"Há gente que, em vez de destruir, constrói; em lugar de invejar, presenteia; em vez de envenenar, embeleza; em lugar de dilacerar, reúne e agrega." Lya Luft
Algumas pessoas têm o dom de
destruir aquilo que, no íntimo, querem valorizar. Outras se esforçam para
supervalorizar aquilo que, no íntimo, sabem que deve ser destruído. Não é raro
essas duas características coexistirem harmonicamente na mesma pessoa. Até
mesmo porque destruir o que deve ser valorizado é uma inteligente e
maquiavélica forma de supervalorizar o que deveria ser destruído. Contudo, hoje
vou me propor a falar apenas do primeiro tipo.
Pessoas assim são como
aquela mãe que come silenciosamente o delicioso bolo surpresa que a filha preparou,
mas só faz criticar a bagunça que foi deixada na cozinha. E, por causa da
bagunça, destrói a bela iniciativa da filha – que, no fundo, obteve admiração
velada da mãe, mas só recebeu de concreto a sua raiva. Bagunça esta, vale a
pena dizer, que, na maioria das vezes, só existe mesmo na cabeça da própria
mãe. Afinal, não é nada fácil se deparar com uma pessoa que até anteontem estava
debaixo das suas asas, totalmente dependente do seu auxílio e orientação, e,
agora, começa a alçar voos próprios. Esses voos solos têm o poder de bagunçar as gaiolas por dentro: faz as “pessoas-gaiolas”

# # #

> [Enunciado 1] Na citação de Lya Luft que abre o texto, identifique todos os verbos que vêm logo após "em vez de" ou "em lugar de".
> [Enunciado 2] Converta em tabela Markdown, com as colunas "Nº" e "Linha", as linhas das entradas entre a que contém "You are a computer-use agent. Screen" e a que contém "tap(49, 37)", inclusive, omitindo as linhas em branco.
O texto e as entradas não têm relação entre si.

(Dados coletados)
# # #

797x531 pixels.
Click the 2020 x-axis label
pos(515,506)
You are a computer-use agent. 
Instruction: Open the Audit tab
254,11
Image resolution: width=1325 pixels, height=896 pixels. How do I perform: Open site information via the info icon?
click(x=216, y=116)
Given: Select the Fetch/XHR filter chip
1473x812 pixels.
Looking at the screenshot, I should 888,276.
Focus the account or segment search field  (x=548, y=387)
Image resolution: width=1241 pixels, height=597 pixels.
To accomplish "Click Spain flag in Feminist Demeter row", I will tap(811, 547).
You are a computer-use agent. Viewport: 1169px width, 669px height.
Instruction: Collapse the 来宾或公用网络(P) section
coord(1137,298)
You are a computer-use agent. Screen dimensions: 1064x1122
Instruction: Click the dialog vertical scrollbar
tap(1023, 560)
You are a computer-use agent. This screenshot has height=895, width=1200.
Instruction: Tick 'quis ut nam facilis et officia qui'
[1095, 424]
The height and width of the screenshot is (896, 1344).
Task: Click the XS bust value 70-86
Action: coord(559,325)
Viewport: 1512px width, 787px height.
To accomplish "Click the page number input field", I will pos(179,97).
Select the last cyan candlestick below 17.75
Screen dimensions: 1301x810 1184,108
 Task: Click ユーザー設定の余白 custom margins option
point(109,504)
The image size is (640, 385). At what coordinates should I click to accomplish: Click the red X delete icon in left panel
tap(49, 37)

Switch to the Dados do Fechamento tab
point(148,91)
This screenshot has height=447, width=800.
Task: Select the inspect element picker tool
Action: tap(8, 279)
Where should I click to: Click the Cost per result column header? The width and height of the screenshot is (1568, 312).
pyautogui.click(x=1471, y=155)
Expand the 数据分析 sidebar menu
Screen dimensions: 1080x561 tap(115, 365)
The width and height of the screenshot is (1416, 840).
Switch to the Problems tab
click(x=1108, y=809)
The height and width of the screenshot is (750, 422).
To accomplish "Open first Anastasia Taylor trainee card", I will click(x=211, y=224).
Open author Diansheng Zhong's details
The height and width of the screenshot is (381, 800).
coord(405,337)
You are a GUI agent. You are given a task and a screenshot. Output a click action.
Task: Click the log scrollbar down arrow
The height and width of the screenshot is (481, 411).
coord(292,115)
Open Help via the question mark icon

# # #

> [Resultado do exercício 1] destruir, invejar, envenenar, dilacerar

> [Resultado do exercício 2]
| Nº | Linha |
|---|---|
| 1 | You are a computer-use agent. Screen dimensions: 1064x1122 |
| 2 | Instruction: Click the dialog vertical scrollbar |
| 3 | tap(1023, 560) |
| 4 | You are a computer-use agent. This screenshot has height=895, width=1200. |
| 5 | Instruction: Tick 'quis ut nam facilis et officia qui' |
| 6 | [1095, 424] |
| 7 | The height and width of the screenshot is (896, 1344). |
| 8 | Task: Click the XS bust value 70-86 |
| 9 | Action: coord(559,325) |
| 10 | Viewport: 1512px width, 787px height. |
| 11 | To accomplish "Click the page number input field", I will pos(179,97). |
| 12 | Select the last cyan candlestick below 17.75 |
| 13 | Screen dimensions: 1301x810 1184,108 |
| 14 |  Task: Click ユーザー設定の余白 custom margins option |
| 15 | point(109,504) |
| 16 | The image size is (640, 385). At what coordinates should I click to accomplish: Click the red X delete icon in left panel |
| 17 | tap(49, 37) |